Assignment:
The answer must be a bare number: the count of lines below that contain "font".
........
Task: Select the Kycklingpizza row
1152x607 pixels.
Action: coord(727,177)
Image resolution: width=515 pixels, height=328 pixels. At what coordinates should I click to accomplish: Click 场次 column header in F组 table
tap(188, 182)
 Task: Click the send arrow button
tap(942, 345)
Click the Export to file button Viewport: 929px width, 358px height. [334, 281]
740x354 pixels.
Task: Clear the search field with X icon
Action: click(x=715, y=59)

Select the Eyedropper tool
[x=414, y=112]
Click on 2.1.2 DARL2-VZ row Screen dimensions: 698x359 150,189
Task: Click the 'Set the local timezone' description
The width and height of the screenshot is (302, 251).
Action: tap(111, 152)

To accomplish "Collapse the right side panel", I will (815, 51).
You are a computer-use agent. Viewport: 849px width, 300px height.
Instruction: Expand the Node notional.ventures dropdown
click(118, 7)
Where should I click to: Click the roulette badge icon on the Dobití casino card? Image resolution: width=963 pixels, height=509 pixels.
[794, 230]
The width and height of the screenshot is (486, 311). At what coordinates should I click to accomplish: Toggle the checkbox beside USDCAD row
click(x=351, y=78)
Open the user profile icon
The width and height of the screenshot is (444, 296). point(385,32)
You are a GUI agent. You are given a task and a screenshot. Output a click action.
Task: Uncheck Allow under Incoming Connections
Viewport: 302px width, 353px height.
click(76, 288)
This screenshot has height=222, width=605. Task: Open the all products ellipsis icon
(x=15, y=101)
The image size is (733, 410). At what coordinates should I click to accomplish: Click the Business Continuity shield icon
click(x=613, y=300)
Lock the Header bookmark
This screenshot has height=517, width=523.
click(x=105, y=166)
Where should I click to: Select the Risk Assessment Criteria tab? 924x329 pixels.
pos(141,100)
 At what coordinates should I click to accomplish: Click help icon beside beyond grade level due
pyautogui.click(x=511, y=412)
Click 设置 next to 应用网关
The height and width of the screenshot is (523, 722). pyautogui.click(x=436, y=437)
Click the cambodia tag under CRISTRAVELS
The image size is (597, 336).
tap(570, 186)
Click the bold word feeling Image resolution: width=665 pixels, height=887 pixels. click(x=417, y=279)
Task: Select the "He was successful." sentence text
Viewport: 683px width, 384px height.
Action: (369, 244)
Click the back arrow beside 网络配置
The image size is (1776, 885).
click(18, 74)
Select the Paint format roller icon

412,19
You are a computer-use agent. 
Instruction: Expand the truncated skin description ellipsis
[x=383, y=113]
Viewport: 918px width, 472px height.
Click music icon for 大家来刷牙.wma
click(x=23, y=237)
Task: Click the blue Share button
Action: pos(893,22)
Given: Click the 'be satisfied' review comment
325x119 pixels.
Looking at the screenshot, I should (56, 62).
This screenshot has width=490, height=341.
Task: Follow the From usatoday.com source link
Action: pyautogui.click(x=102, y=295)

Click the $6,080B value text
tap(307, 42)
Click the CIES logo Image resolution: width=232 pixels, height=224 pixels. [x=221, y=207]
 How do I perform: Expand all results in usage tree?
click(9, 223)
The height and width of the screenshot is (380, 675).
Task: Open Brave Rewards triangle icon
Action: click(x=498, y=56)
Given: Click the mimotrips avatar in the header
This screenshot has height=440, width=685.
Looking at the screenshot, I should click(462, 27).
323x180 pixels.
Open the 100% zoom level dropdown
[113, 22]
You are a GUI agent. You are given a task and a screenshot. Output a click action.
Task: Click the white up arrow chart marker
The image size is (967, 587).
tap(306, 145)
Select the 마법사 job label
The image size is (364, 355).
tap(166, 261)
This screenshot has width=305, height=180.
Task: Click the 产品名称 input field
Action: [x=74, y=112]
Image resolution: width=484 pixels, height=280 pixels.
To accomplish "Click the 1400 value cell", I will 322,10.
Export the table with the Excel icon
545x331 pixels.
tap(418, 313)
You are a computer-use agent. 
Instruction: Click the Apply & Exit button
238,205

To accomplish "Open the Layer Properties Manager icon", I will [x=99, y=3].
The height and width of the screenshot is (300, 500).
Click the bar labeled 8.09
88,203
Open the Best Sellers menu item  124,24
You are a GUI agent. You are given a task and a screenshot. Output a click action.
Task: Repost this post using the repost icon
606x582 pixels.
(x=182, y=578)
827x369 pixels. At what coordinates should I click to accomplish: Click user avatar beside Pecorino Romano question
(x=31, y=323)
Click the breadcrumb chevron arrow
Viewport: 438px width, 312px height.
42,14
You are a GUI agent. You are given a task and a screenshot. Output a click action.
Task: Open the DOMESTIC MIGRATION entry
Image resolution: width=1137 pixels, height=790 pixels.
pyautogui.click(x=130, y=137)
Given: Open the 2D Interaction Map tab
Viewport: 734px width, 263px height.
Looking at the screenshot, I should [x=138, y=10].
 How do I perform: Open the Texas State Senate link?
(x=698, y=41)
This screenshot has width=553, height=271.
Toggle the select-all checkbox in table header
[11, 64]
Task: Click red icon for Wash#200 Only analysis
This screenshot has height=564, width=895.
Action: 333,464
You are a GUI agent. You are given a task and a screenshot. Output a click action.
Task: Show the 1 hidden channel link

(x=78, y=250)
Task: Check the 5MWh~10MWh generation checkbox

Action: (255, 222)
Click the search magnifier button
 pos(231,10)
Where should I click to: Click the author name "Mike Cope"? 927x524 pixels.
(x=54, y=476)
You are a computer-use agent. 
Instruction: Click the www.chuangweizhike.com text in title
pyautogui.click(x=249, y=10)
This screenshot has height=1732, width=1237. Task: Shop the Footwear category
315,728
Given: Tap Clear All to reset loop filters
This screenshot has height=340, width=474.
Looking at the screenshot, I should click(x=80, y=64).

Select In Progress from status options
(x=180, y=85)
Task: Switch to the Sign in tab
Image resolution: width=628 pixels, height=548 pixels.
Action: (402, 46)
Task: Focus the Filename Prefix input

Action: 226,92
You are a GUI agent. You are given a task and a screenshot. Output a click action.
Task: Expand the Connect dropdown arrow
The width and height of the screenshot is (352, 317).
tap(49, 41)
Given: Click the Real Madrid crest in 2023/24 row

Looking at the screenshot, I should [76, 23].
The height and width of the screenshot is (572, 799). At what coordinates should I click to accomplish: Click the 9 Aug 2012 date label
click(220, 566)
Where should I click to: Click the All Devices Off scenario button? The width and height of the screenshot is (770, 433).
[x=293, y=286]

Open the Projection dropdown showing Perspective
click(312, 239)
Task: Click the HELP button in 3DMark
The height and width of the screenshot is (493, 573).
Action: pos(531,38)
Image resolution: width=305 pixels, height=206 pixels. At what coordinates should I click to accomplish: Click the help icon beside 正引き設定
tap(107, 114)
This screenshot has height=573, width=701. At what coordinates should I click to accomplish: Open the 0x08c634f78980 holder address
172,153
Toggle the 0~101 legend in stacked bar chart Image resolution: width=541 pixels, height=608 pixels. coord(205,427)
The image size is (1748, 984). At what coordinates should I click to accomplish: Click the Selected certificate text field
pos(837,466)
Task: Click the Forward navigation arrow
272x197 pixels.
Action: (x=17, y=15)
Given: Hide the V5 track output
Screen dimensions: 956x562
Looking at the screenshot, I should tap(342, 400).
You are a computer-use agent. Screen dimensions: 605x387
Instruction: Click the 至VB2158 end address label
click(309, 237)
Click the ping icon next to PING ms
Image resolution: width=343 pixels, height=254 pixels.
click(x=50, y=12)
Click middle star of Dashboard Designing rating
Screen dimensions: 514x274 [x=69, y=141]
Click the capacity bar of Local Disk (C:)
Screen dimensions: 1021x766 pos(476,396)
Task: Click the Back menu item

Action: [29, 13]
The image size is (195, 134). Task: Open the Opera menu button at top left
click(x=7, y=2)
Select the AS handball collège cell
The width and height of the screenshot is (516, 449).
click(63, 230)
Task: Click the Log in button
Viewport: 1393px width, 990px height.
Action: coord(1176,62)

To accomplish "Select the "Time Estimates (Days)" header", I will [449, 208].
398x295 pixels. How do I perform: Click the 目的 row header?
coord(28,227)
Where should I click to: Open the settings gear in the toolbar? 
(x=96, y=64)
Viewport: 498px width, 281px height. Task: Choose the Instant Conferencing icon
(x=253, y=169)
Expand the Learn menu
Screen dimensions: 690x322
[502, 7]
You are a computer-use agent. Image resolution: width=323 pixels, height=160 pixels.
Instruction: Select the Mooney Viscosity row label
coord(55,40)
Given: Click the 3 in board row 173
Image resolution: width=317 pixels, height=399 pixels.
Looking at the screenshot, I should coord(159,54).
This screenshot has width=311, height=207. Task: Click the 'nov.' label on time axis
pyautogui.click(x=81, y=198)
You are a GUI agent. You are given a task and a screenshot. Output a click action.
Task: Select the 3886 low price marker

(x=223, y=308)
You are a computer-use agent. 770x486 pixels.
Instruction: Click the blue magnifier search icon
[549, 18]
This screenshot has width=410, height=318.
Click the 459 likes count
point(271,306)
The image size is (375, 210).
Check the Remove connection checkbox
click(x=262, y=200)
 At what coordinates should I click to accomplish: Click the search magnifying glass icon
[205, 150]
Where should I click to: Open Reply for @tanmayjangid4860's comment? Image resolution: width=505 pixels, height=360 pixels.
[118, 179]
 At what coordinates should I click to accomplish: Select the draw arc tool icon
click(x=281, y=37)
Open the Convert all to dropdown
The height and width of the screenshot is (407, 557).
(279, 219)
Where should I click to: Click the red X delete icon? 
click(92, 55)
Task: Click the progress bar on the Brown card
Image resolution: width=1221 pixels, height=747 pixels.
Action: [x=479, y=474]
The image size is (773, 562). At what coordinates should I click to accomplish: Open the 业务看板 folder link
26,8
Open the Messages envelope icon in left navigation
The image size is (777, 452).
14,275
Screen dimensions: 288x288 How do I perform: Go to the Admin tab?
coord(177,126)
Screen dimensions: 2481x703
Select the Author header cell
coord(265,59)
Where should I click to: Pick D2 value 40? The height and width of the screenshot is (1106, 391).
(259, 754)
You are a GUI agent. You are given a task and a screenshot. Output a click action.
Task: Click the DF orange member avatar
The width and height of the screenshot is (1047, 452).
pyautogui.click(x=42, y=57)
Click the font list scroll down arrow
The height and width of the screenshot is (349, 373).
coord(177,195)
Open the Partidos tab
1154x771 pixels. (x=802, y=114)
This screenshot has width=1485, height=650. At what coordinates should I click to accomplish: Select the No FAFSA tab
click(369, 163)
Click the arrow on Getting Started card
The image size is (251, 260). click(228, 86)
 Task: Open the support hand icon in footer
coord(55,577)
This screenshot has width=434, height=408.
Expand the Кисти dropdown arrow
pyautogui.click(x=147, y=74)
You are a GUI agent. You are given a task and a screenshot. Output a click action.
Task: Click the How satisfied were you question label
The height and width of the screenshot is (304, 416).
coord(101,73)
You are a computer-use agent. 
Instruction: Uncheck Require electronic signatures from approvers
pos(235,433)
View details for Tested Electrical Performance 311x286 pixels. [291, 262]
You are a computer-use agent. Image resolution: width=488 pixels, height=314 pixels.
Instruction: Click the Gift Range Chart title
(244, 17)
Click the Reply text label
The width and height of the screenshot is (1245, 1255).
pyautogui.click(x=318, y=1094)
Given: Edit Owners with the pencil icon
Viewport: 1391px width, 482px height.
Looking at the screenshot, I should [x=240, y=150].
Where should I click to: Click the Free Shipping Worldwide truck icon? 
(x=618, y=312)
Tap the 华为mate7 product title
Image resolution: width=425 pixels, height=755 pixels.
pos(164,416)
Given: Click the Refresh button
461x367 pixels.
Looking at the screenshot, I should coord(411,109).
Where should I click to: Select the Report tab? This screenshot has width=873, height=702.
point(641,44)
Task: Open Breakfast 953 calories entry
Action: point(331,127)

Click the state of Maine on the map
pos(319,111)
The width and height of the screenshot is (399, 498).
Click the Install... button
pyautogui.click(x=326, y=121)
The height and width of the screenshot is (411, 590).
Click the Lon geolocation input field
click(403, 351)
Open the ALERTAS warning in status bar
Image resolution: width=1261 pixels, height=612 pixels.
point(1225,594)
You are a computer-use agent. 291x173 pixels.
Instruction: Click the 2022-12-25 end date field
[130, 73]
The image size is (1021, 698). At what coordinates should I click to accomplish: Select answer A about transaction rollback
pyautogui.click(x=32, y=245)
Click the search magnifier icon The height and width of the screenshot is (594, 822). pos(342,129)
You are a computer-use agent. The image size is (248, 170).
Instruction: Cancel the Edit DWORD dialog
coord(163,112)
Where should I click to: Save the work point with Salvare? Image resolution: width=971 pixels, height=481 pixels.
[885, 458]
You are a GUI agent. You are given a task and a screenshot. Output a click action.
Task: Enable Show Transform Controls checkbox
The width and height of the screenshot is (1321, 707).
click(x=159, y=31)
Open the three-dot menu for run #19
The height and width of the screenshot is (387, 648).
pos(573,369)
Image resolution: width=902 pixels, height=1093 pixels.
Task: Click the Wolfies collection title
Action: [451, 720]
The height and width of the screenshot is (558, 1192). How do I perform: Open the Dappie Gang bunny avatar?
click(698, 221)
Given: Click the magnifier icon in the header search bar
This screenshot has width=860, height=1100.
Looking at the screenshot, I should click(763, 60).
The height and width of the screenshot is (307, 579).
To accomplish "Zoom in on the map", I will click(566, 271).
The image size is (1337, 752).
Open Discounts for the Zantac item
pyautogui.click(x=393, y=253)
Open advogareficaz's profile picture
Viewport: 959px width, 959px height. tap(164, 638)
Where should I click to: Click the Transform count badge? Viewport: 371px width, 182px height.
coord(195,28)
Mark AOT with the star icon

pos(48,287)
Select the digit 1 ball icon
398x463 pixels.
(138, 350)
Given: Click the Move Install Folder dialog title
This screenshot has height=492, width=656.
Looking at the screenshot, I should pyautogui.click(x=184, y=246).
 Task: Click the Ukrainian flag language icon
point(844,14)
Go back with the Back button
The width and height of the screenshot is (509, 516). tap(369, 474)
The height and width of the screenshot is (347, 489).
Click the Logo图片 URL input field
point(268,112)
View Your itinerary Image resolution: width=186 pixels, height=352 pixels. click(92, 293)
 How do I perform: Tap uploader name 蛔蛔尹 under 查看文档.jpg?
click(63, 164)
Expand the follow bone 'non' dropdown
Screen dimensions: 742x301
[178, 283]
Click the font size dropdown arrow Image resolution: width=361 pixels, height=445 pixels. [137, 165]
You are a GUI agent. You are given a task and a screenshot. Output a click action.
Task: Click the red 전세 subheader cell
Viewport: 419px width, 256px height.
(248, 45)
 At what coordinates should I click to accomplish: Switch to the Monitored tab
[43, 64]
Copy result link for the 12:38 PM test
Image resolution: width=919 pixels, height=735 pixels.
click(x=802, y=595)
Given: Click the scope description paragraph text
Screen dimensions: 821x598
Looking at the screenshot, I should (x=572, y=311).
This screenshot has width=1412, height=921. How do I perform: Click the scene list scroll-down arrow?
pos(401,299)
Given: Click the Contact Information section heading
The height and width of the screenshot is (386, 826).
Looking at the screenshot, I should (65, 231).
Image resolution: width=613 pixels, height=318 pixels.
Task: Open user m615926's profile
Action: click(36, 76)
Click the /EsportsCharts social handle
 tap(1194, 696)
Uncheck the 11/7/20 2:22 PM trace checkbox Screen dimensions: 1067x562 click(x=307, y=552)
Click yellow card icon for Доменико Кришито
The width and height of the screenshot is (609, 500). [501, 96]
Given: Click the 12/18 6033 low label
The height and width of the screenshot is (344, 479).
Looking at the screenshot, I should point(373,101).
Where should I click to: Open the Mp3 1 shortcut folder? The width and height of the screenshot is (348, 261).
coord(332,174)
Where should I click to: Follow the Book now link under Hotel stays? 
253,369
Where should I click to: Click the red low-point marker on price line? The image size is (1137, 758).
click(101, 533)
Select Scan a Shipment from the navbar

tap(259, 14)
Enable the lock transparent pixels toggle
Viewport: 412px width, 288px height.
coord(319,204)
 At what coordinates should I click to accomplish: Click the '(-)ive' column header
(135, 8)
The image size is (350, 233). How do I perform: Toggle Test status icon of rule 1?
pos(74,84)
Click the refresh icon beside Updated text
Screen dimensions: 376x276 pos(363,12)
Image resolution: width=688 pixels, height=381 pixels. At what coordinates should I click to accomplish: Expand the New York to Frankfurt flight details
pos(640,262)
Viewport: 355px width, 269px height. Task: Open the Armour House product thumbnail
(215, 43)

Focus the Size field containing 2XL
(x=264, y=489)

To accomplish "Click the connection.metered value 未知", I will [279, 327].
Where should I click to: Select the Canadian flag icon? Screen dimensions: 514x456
........
Completed exercise:
2